Is 2016 the year of the agitprop election?
Civility has never been a guiding precept on the campaign trail. Histrionics and sensationalism have always been used to paint elections as a scenario between impending doom and a white knight savior.
All the ghoulish attack ads of the past and present are all designed to push this narrative in context of the most pressing issues of the day. Some of the most famous examples include partisan newspapers in the 1800 election which launched savage campaigns against the personal characters of rivals Thomas Jefferson and John Adams.
Then there’s the 1964 “Daisy” ad for Lyndon B. Johnson’s campaign which equated a vote for his Republican challenger Barry Goldwater would lead to a nuclear holocaust.
The idea that civility, temperance towards opponents and a basic cordiality play some sort of modulating role in elections is a myth.
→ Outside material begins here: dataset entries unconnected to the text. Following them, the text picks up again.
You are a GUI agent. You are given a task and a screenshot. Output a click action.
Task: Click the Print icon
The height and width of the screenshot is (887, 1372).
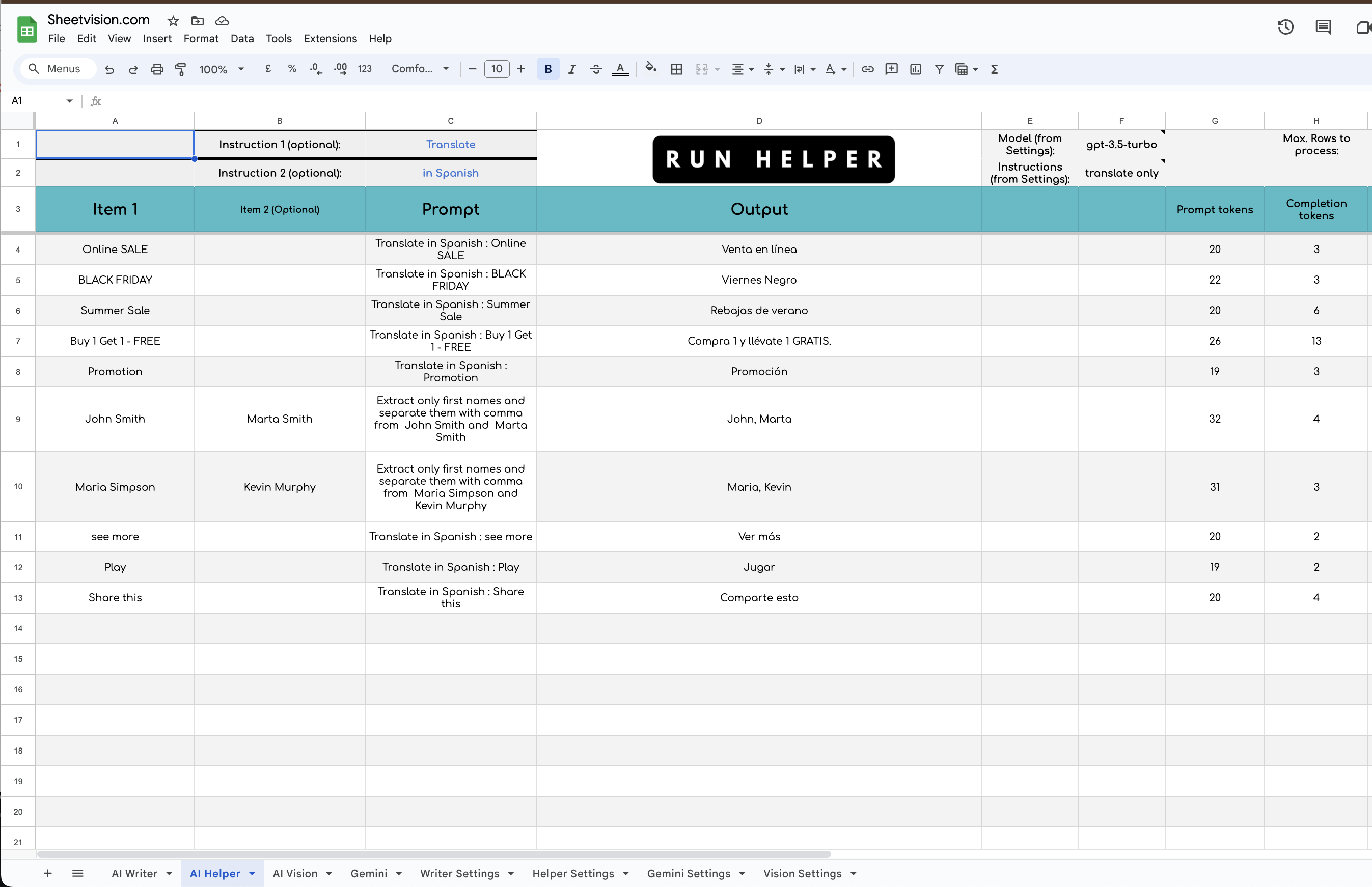157,69
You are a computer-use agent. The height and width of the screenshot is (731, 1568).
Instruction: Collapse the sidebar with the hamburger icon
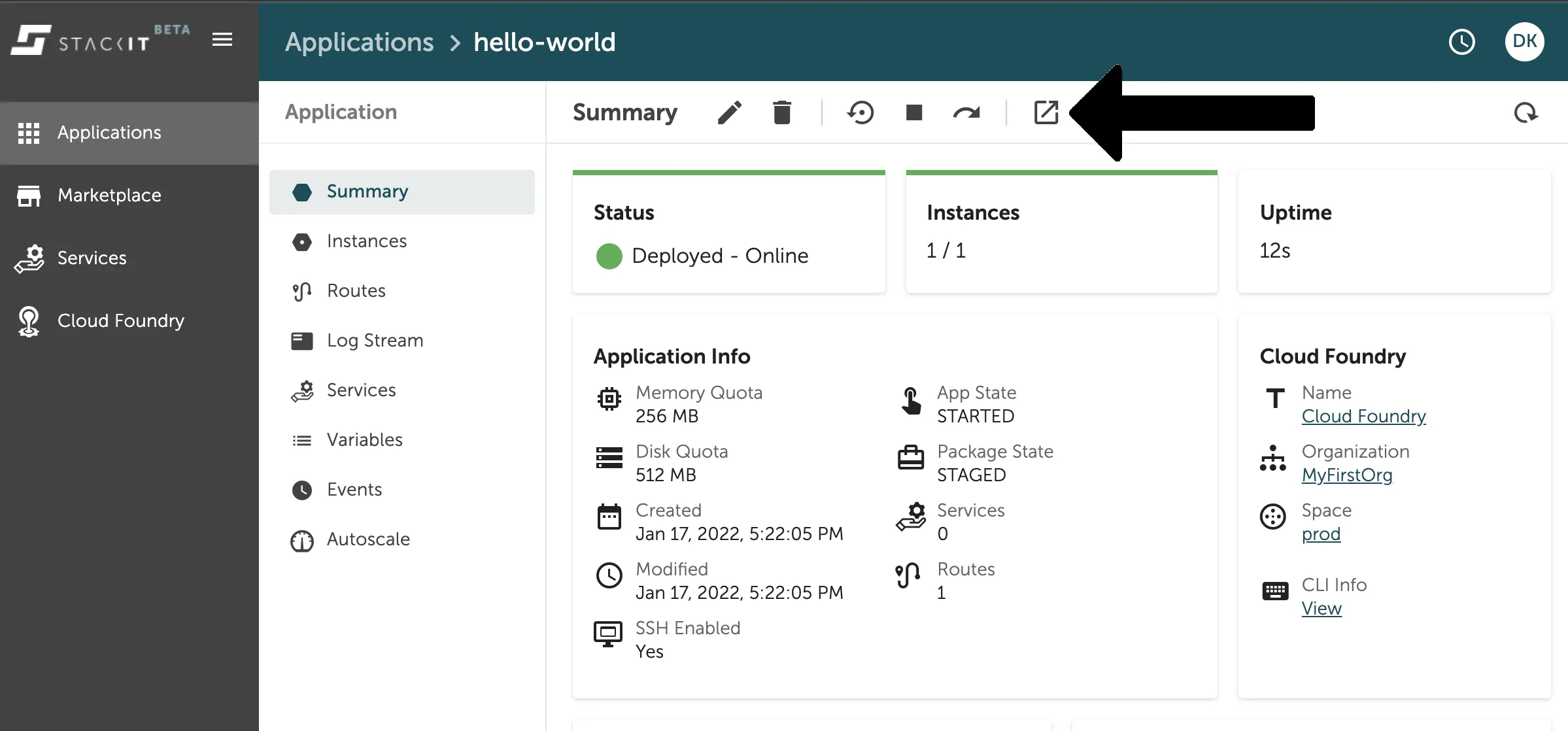click(222, 40)
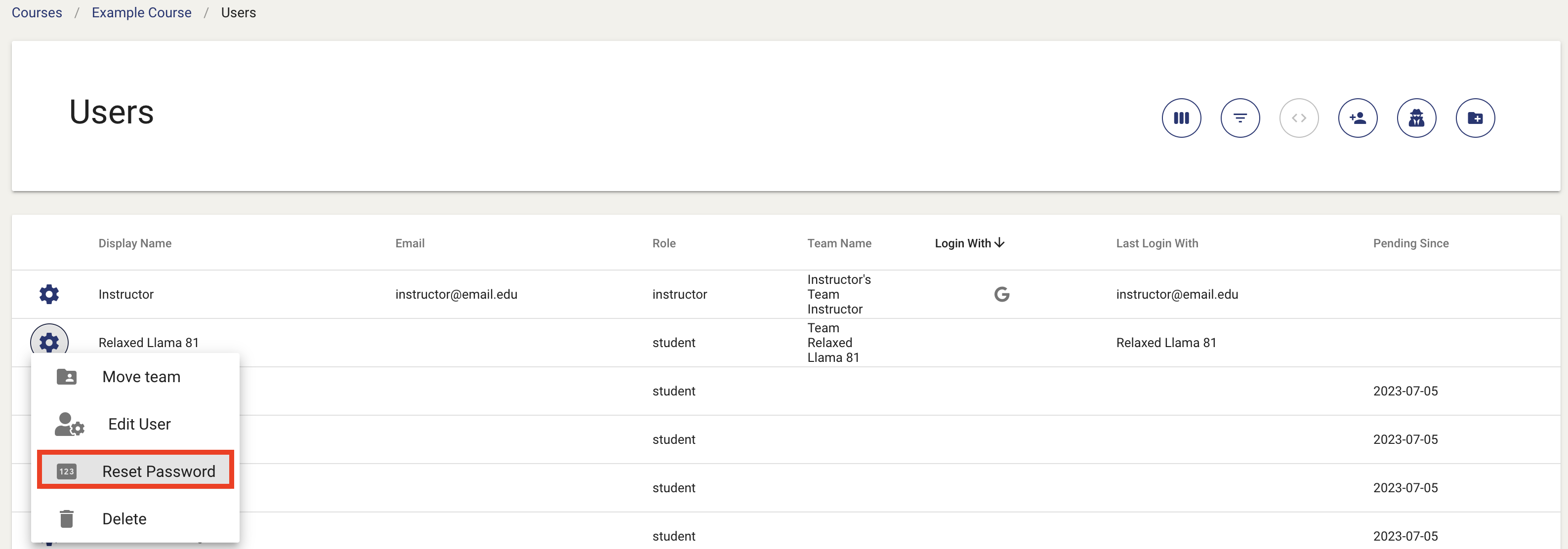
Task: Click the anonymous spy user icon
Action: pyautogui.click(x=1416, y=118)
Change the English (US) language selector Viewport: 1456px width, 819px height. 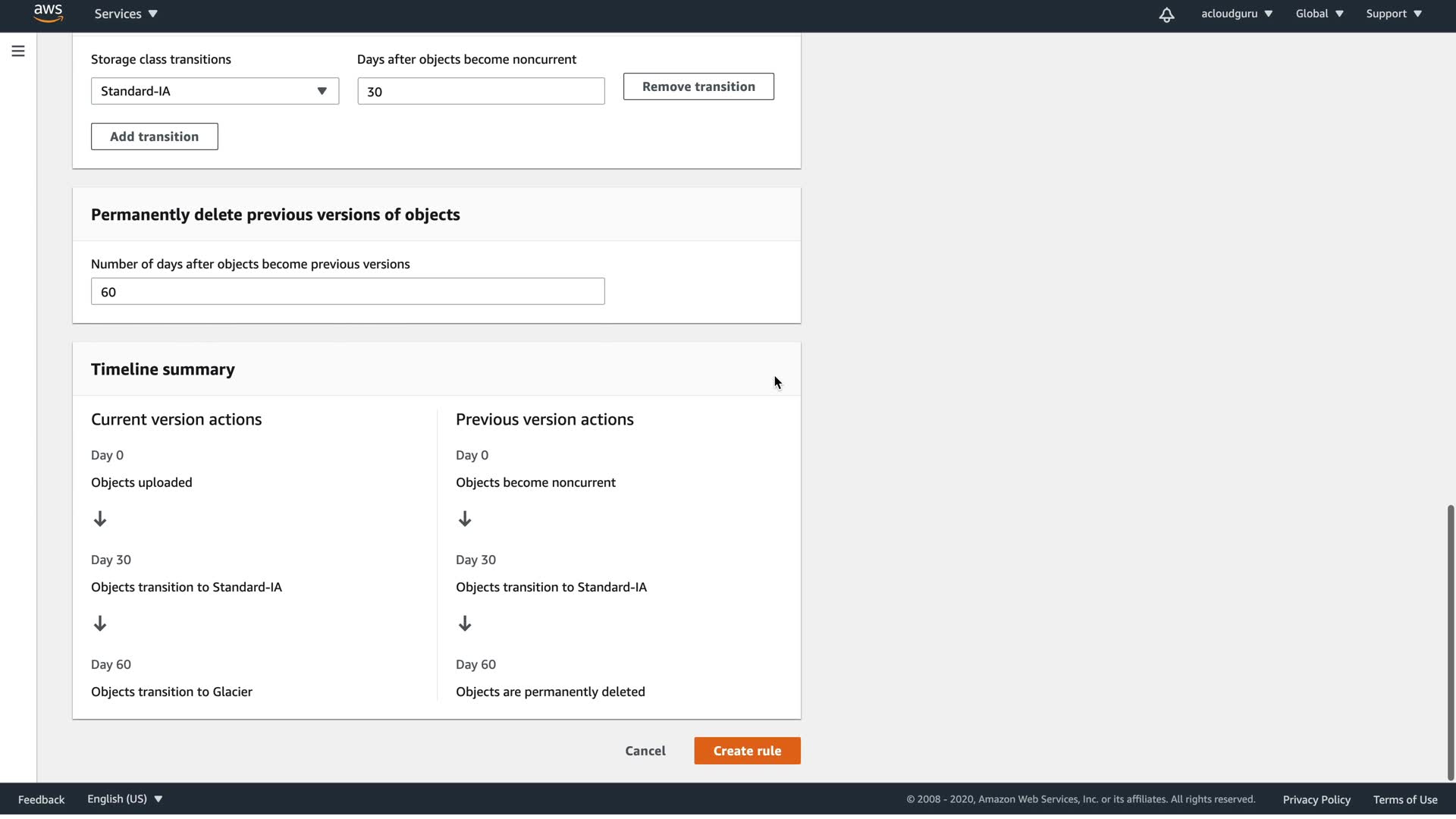(x=124, y=799)
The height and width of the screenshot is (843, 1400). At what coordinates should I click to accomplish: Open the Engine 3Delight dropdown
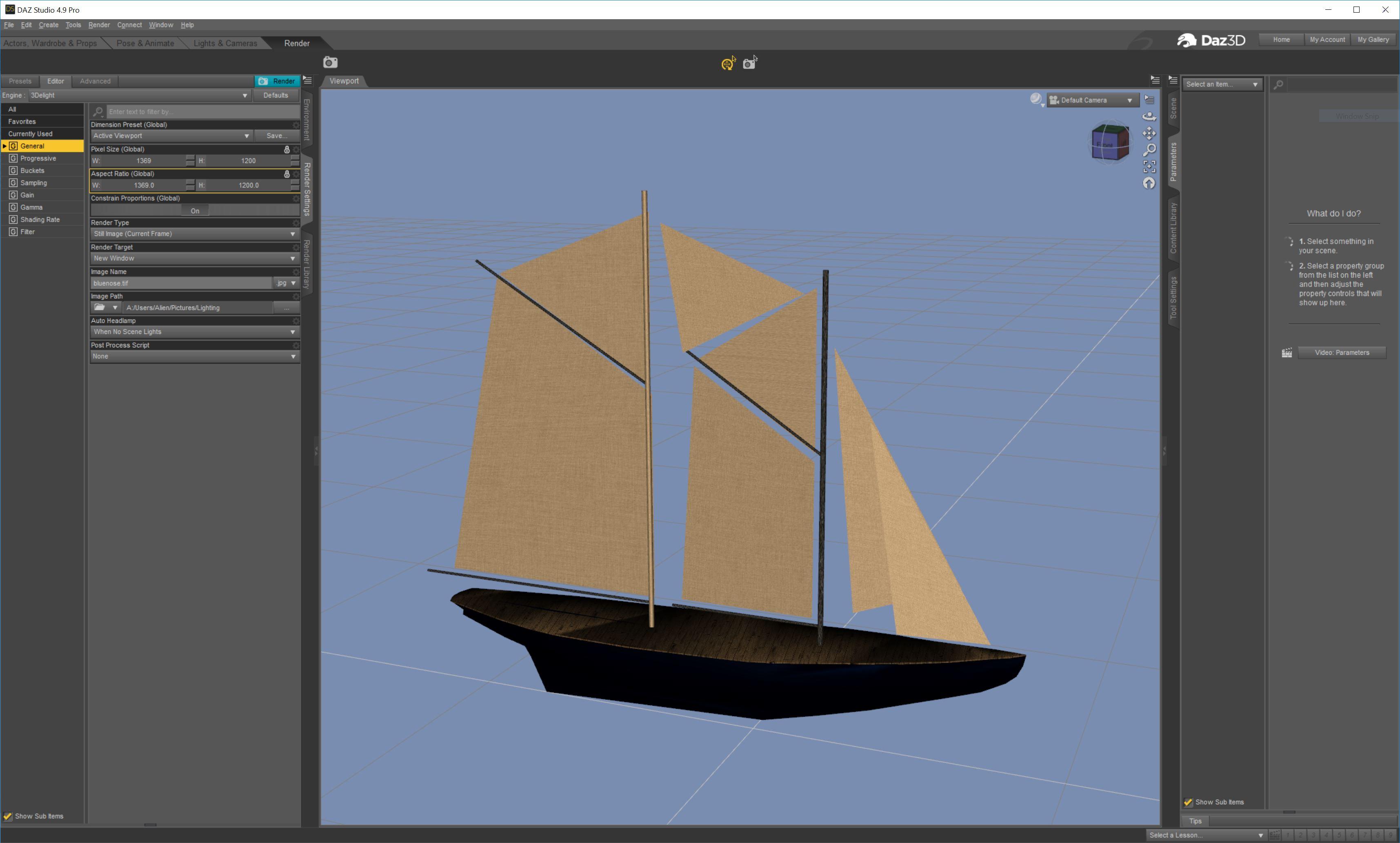click(x=139, y=96)
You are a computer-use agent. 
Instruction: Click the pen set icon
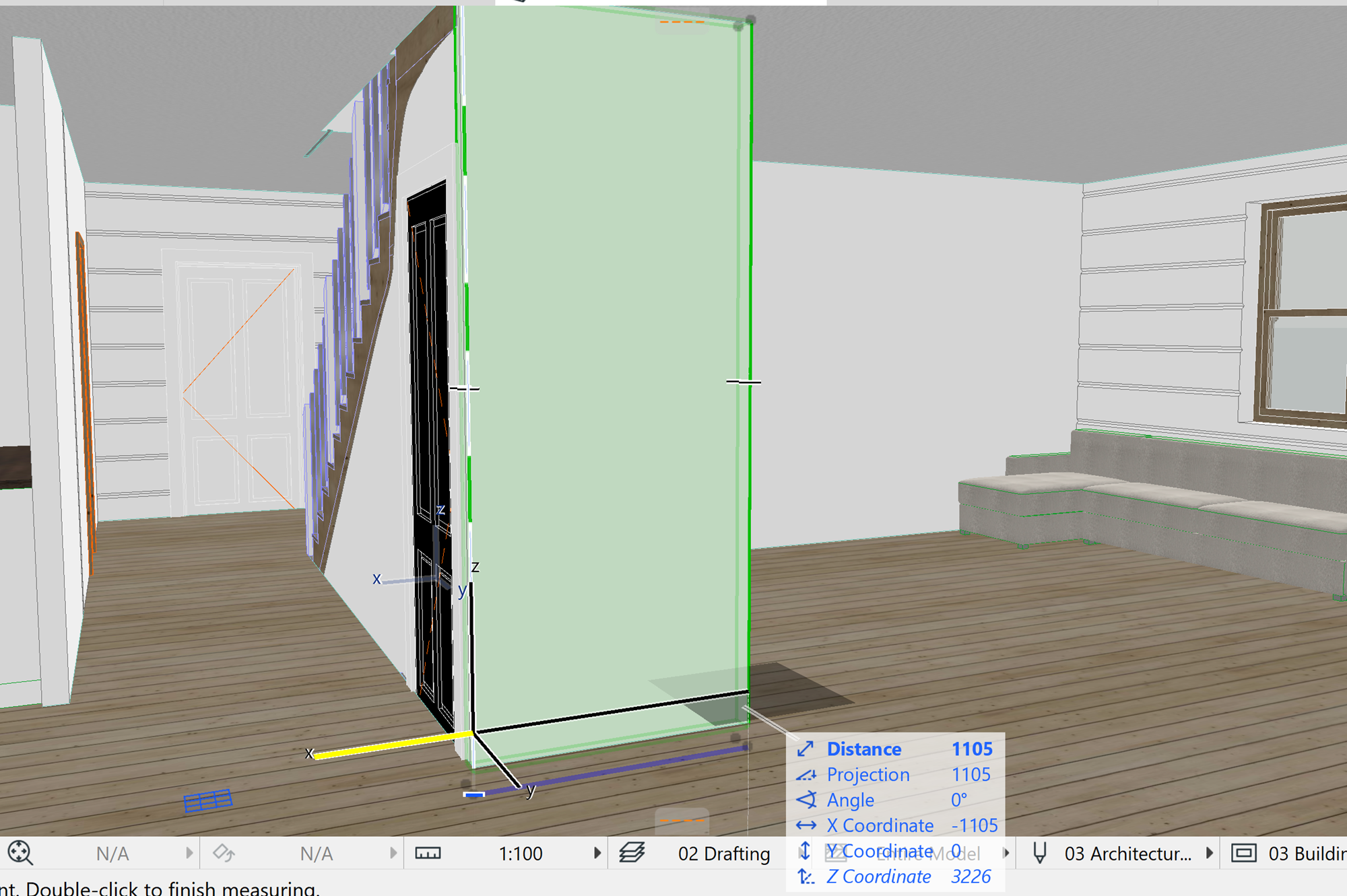pos(1040,853)
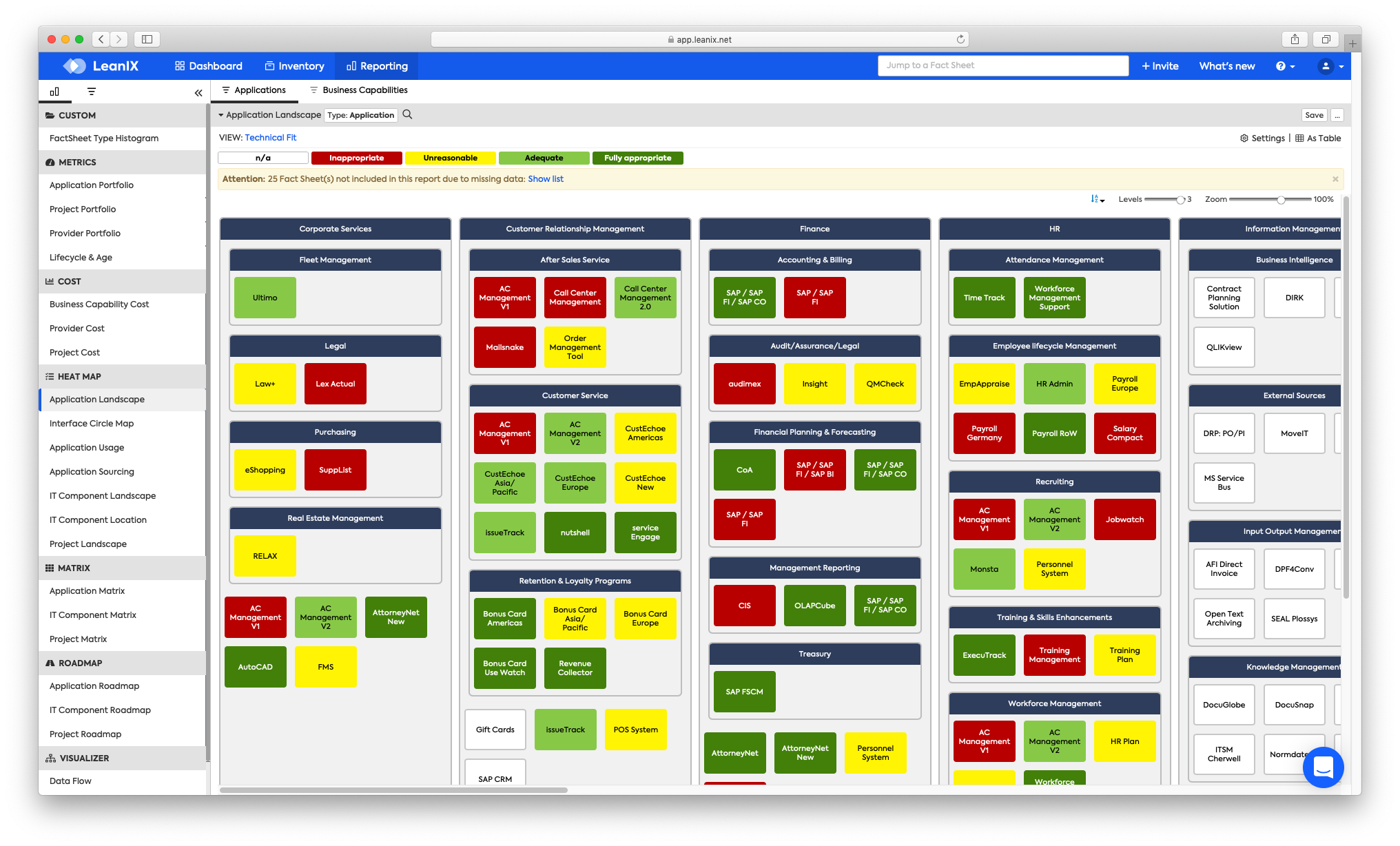1400x846 pixels.
Task: Expand the Application Landscape report dropdown
Action: pos(222,114)
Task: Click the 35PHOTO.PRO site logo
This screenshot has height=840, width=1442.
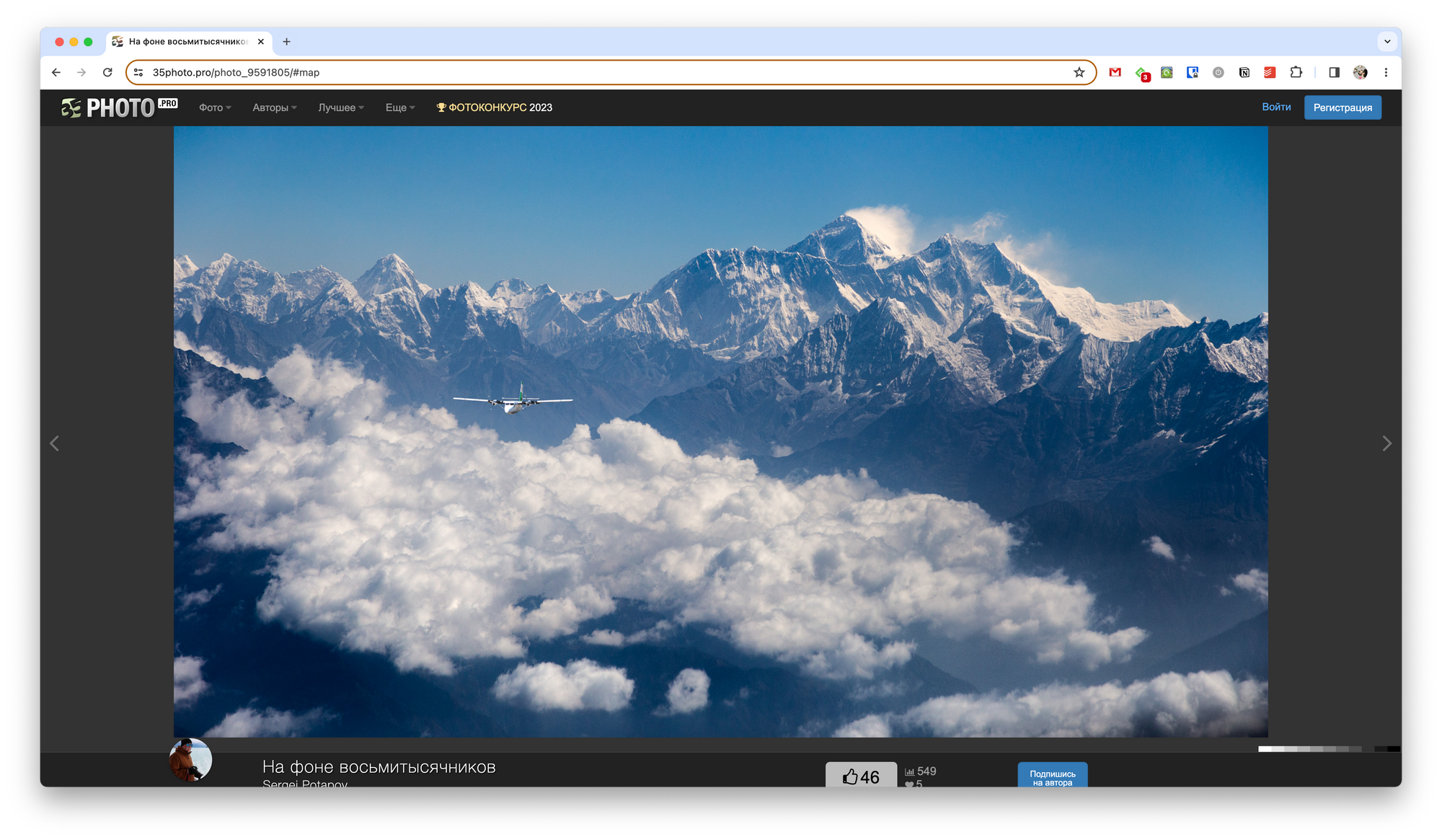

But those who warn about the increasing divisiveness of American politics are right to be concerned, not because politics has become more pejorative—clearly it hasn’t—but because there is an alarming trend of coordination between party organizations and government organizations.
While the term “agitprop” is thrown around far too nonchalantly by over-preening celebrities who consider their pithy commercial works that speak truth to power to be a brave challenge to the hegemony that actually protects their rights, the shift in campaign strategy does come alarmingly close to looking like Soviet-style direction of popular will.
Agitprop, taken from the Russian agitatsiya propaganda, was officially sanctioned art, appearing in many forms, produced with the sanction of the Kremlin to advance the Marxist-Leninist worldview and specifically aimed at whipping up the potent power of nationalistic populism. The appropriation of the term by the Western intelligentsia is particularly heinous in consideration of the fact that they operate independent of government censorship, something which dissenters in the USSR could not do without consequence.
The macabre implications of the word means it should be considered in an appropriate context. And, sad to say, 2016 seems like an appropriate time to have such a dialogue. Elected officials have long been involved in actively campaigning for their party, which is dubious enough given that the Founders lobbied for what would eventually become the Hatch Act, which attempts to stop government from stepping into the partisan fray of elections.
But never before have organizations like the Justice Department appeared to coordinate investigations to play into an electoral narrative. And never before has this appeared in conjunction with evidence that party organizations are orchestrating protests to make one viewpoint appear socially reviled and another more popular than it actually is.
The evidence of collusion which exists between party organizations and the government is not concrete enough to make the definitive argument that the election has been rigged. But it does say something about the culture of voting when there is evidence of some collusion and neither the media nor the vast majority of electorate seem to see any issue with it. At the very least, every voter should be upset by the implied disdain for the intellect of the voter which the blatant and unrepentant attempts by major parties to sway elections demonstrate.
In the past opposition research and smear tactics have demonstrated the tawdriness of rhetoric which appeals to the masses. But its heavy-handedness has been its own undoing, for voters could see the dishonesty in it and rejected such behavior as being beneath a basic standard of conduct to which they expected government to conform.
Ultimately, in voting for parties and candidates that reveal their willingness to participate in this kind of underhandedness, voters give their tacit consent to it, which only encourages its growth in future. Again, this is not to promote wild-eyed conspiracy theories about Stalin-esque electioneering, but merely to raise a point of concern about a lack of transparency which is conducive to the manipulation of the electorate.